Mamdani points to what he calls colonialism’s “bifurcation” of the state in which civil law applies to “citizens” while “customary” law applies to “subjects”. Customary law turns people into mere subjects because it denies them the protections that civil law affords citizens.
Women were particularly compromised, as they were declared perpetual minors who could neither inherit nor bequeath, according to the Natal Code of Native Law of 1891. This was reinforced in the Black Administration Act of 1927, only repealed in 2005.
The Traditional Courts Bill and the Communal Land Rights Act of 2004 (declared unconstitutional in 2010 for not being tagged as a bill that affects the provinces) both effectively perpetuate the second-class status of especially rural women.
The Traditional Courts Bill entrenches a localised absolutism by denying rural people not only legal representation in traditional courts but refusing them the right to opt out and have their cases heard in the civil courts.
It allows representation by relatives which, says the LRG, would reinforce the current practice of barring widows from speaking in the “sacred” space of the traditional court. The male relatives “representing” them are frequently the very same people eyeing property they are entitled to.
The irony of the re-entrenchment of this parallel system of subjugation becomes more bitter when one remembers PW Botha’s divide-and-rule tricks in the 1980s. A legal division was created between black urban insiders, admitted as part of “White South Africa”, and black rural outsiders, locked down in the 20th century’s last colonial relics, the Bantustans.
The LRG sees the bill as part of a “silent coup”. The legal perpetuation of these colonial dynamics is a testimony to how well traditionalists have navigated the post-apartheid parliament to promote their own interests.
Since the traditionalists’ political flip-flop away from the apartheid regime into the lap of the ANC, they have had more success than other reactionaries such as the volkstaters.

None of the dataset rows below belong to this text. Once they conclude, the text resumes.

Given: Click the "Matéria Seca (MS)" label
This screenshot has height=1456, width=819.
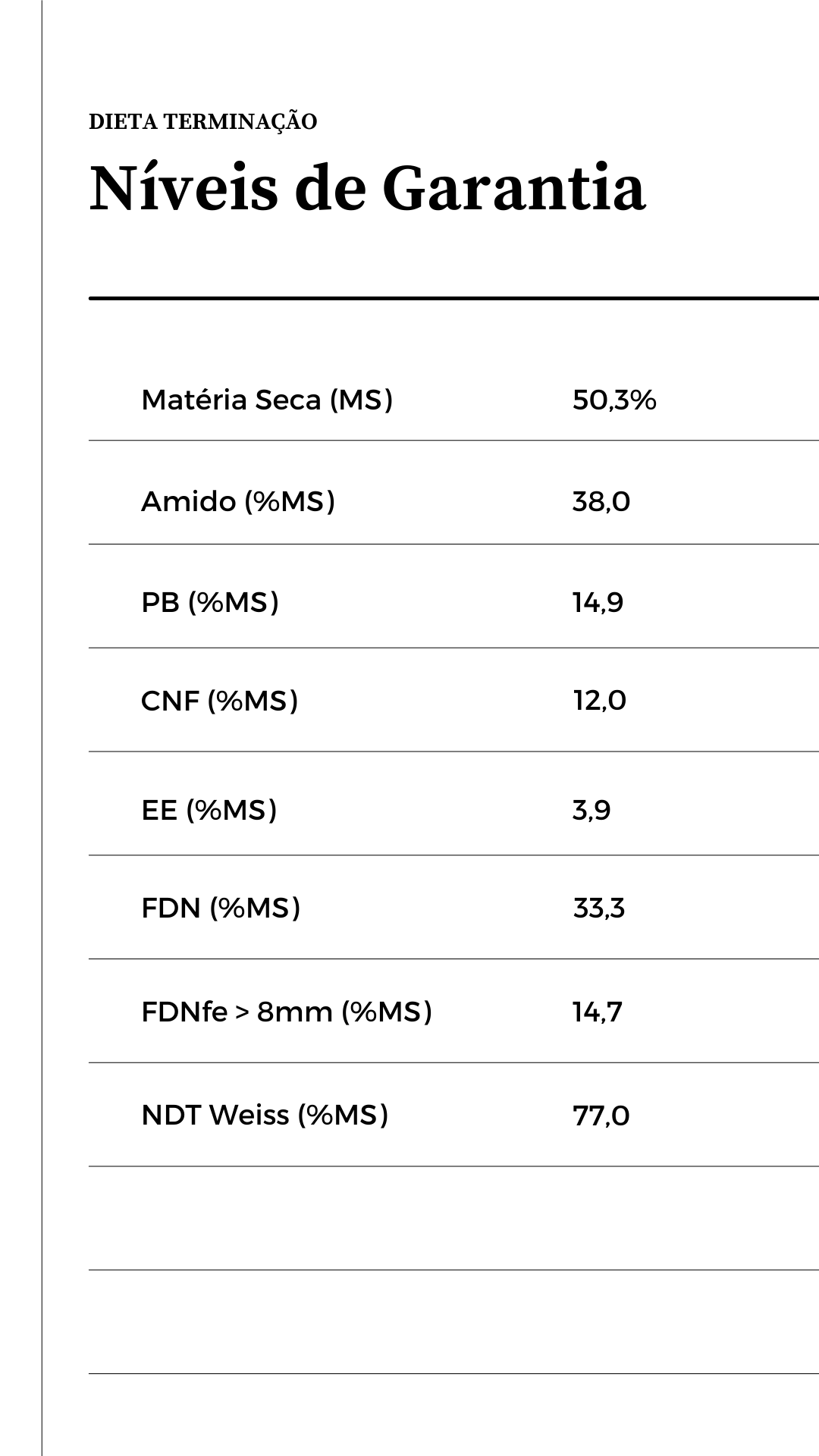Looking at the screenshot, I should click(267, 400).
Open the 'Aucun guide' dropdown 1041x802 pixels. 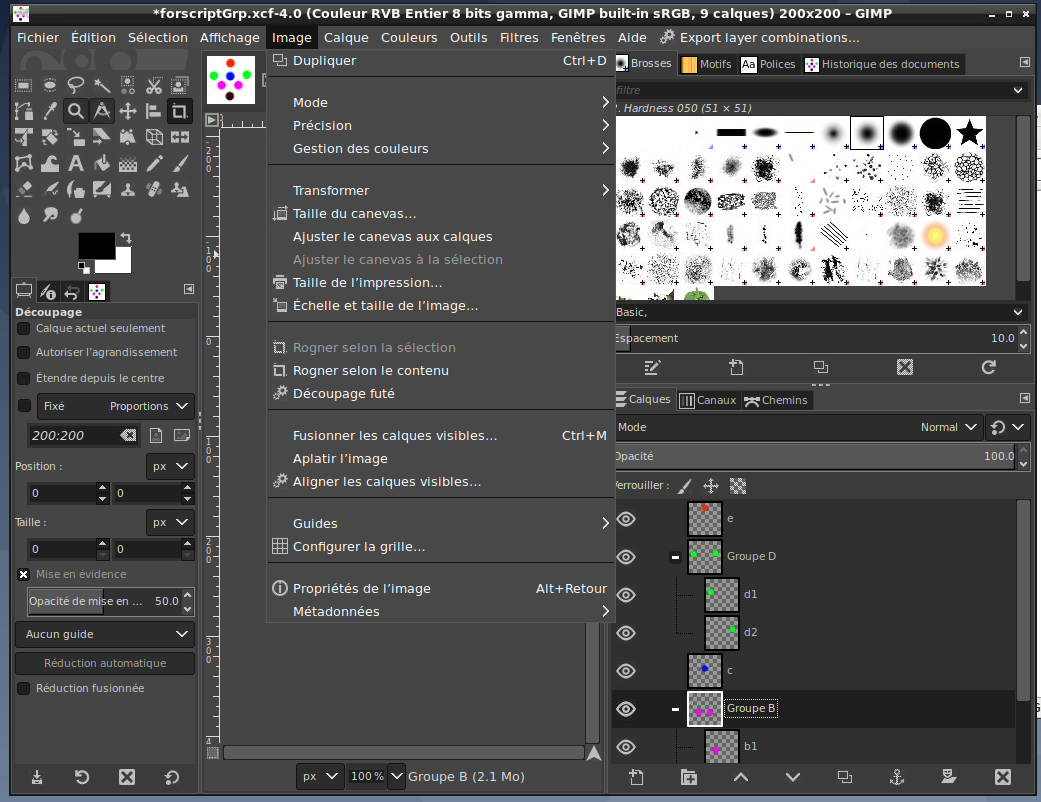click(105, 634)
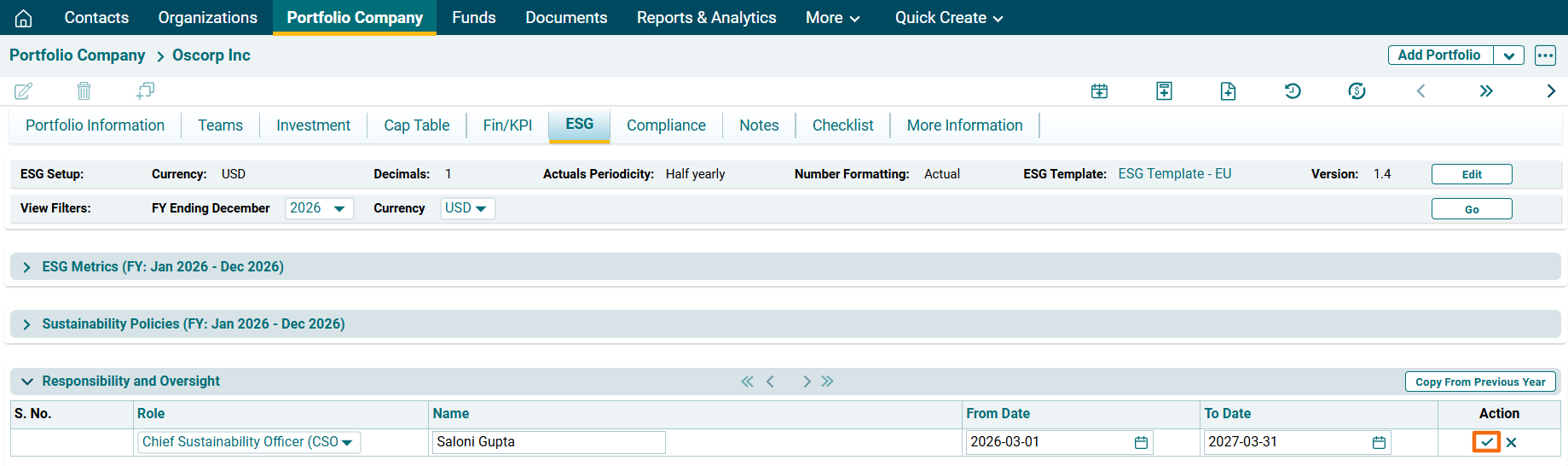Image resolution: width=1568 pixels, height=466 pixels.
Task: Open the FY Ending December year dropdown
Action: coord(319,208)
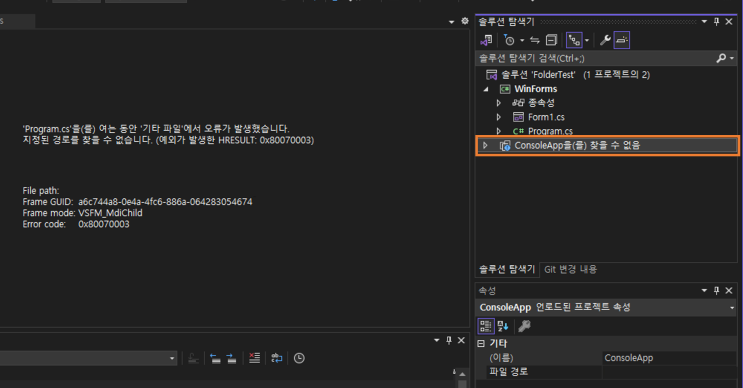Click the clock icon in output toolbar

click(x=299, y=358)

Could it be because traditional leaders are promoters of a system that enables the kind of social control that a government could use in times of socio-economic distress?

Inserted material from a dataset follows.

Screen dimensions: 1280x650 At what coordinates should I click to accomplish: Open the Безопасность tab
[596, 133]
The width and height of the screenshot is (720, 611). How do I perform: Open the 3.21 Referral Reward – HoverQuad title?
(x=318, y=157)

British colonialist Theophilus Shepstone said in the 1880s that the main objective of customary law was to “ensure control”, as the “natives” were not regarded as sufficiently “civilised” to enjoy citizen’s rights.
At least the bill does not refer to civilisation but its stated aim is to position traditional leadership as an “institution” that maintains “peace and harmony” and “prevents conflict”.
Are these 21st century euphemisms for social control?
Of course, the bill is saturated with references to upholding the constitution. One clause accentuates women’s participation.
But, if the Traditional Leadership and Governance Framework Act is anything to go by, the commitment to gender equality is thin. That act allows for its own measly one-third quota for women in traditional councils to be lowered even further if there are too few women available to fill the positions.
Finally, the way in which the Traditional Courts Bill found its way back to parliament undermines the pledges of constitutional alignment.
Civil society, including rural people, pointed out the problems when it was first tabled in 2008, including that only traditional leaders had been consulted in its drafting.
Instead of addressing these flaws, the exact same version of the bill has been re-tabled in the National Council of Provinces, which shows that it was the Communal Land Rights Act’s failure in the Constitutional Court that was heeded and not the calls of rural South Africans.
l Christi van der Westhuizen is a journalist and an author. This monthly column series is made available by the Open Society Foundation for South Africa to monitor the health of our democracy.